What happened? Why has this SUV archetype begun to fall out of favor with the very suburban clientele that made it a sales superstar? We’ll examine why in our three-part review of the 2006 Ford Explorer Eddie Bauer 4X4, beginning after the jump.

A drop in sales of 29.3 percent may sound like a death rattle to some, but nearly all of Ford’s vehicles saw double digit declines in 2005, and the Explorer still maintained its comfy spot as the brand’s No. 2 best-selling vehicle (behind the unbeatable F-150). Though the Explorer’s sales continued to drop even after the 2006 model was introduced, we’re fairly certain things would’ve been much worse had this redesign not taken place.

Nearly everything about the Explorer has been improved for 2006. In fact, the exterior refreshening is the least significant item on the list. While the changes made to the vehicle’s appearance are innocuous enough, the new chrome grille is much taller than before-- almost Audi-like in how the chrome plunges down, swallowing the air intake. Its vertical height has the uncomfortable effect, however, of making the Explorer look thinner and taller from the front than last year’s model.

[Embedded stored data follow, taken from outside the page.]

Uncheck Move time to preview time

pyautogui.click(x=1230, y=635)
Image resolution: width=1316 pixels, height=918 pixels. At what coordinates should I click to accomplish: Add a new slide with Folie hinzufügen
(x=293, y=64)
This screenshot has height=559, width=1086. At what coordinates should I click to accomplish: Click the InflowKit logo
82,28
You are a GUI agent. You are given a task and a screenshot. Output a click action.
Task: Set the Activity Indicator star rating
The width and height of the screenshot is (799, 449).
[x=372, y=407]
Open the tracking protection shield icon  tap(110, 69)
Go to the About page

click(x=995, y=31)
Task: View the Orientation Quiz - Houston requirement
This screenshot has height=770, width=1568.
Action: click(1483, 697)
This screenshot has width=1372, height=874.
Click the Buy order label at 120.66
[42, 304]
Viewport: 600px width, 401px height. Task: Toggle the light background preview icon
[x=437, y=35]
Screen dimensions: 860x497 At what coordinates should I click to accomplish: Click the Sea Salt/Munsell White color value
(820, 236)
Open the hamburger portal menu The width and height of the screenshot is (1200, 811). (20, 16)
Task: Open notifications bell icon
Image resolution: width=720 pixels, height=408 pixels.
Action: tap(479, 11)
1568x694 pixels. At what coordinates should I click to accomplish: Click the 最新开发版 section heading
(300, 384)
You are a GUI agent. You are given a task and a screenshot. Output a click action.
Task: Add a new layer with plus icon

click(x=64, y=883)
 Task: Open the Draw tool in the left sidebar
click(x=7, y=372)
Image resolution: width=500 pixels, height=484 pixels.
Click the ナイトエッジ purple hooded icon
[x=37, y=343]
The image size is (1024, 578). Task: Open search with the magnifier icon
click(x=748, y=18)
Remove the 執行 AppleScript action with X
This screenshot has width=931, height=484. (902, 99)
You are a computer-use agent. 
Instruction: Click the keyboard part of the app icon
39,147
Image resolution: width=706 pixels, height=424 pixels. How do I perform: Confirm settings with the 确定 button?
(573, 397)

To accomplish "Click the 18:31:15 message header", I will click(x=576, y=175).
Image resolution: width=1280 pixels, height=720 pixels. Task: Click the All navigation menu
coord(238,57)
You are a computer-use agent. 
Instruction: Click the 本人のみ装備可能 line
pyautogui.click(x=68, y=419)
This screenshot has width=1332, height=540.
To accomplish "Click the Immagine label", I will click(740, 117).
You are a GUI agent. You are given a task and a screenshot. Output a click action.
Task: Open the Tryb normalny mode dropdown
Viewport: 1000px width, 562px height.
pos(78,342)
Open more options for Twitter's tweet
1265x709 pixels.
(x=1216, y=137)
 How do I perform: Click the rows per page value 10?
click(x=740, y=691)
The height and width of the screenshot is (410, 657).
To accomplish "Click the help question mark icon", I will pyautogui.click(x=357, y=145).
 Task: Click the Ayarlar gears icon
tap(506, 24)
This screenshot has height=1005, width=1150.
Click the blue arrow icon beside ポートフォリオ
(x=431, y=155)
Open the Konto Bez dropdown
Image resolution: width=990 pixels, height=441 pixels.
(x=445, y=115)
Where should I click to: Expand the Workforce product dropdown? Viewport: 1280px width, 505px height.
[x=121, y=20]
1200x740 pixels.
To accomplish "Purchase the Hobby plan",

This Explorer, however, deserves more kudos for what’s new underneath its metal than how it’s shaped. For instance, the first V8 in an Explorer happened to be the Mustang’s fabled 5.0 and Ford has again borrowed from its pony car parts bin to produce this Explorer’s new 292-hp, 4.6L V8. The muscle car motor has been tuned more for towing here than time slips, and it's mated to a new six-speed automatic transmission that’s nearly invisible in its operation. The new driveline can be given credit for an improvement in fuel economy, as well, which is up to 14 city/20 highway. On a 400-mile trip with the Explorer during our first few days together we saw an average in the mid-17 mpg range.

The Explorer’s all-independent suspension has also been retuned for 2006, specifically the rear. The new setup is a definite improvement that further blurs the line between body-on-frame and unibody SUVs. During our roadtrip the Explorer excelled at providing a serene ride at highway speeds, aided further by Ford’s efforts at reducing noise inside the cabin.

An all-new interior also awaits a new Explorer owner, and it’s obvious from the first touch that the SUV’s inner sanctum is now more a place of luxury than labor. Our model is equipped with Ford’s second-gen DVD nav system that so far has safely delivered us into and out of the interior of Pittsburgh’s skyline. We’ll return to the Explorer’s new interior in our second post, but for now suffice it to say that we’ve felt coddled and well protected while piloting this SUV.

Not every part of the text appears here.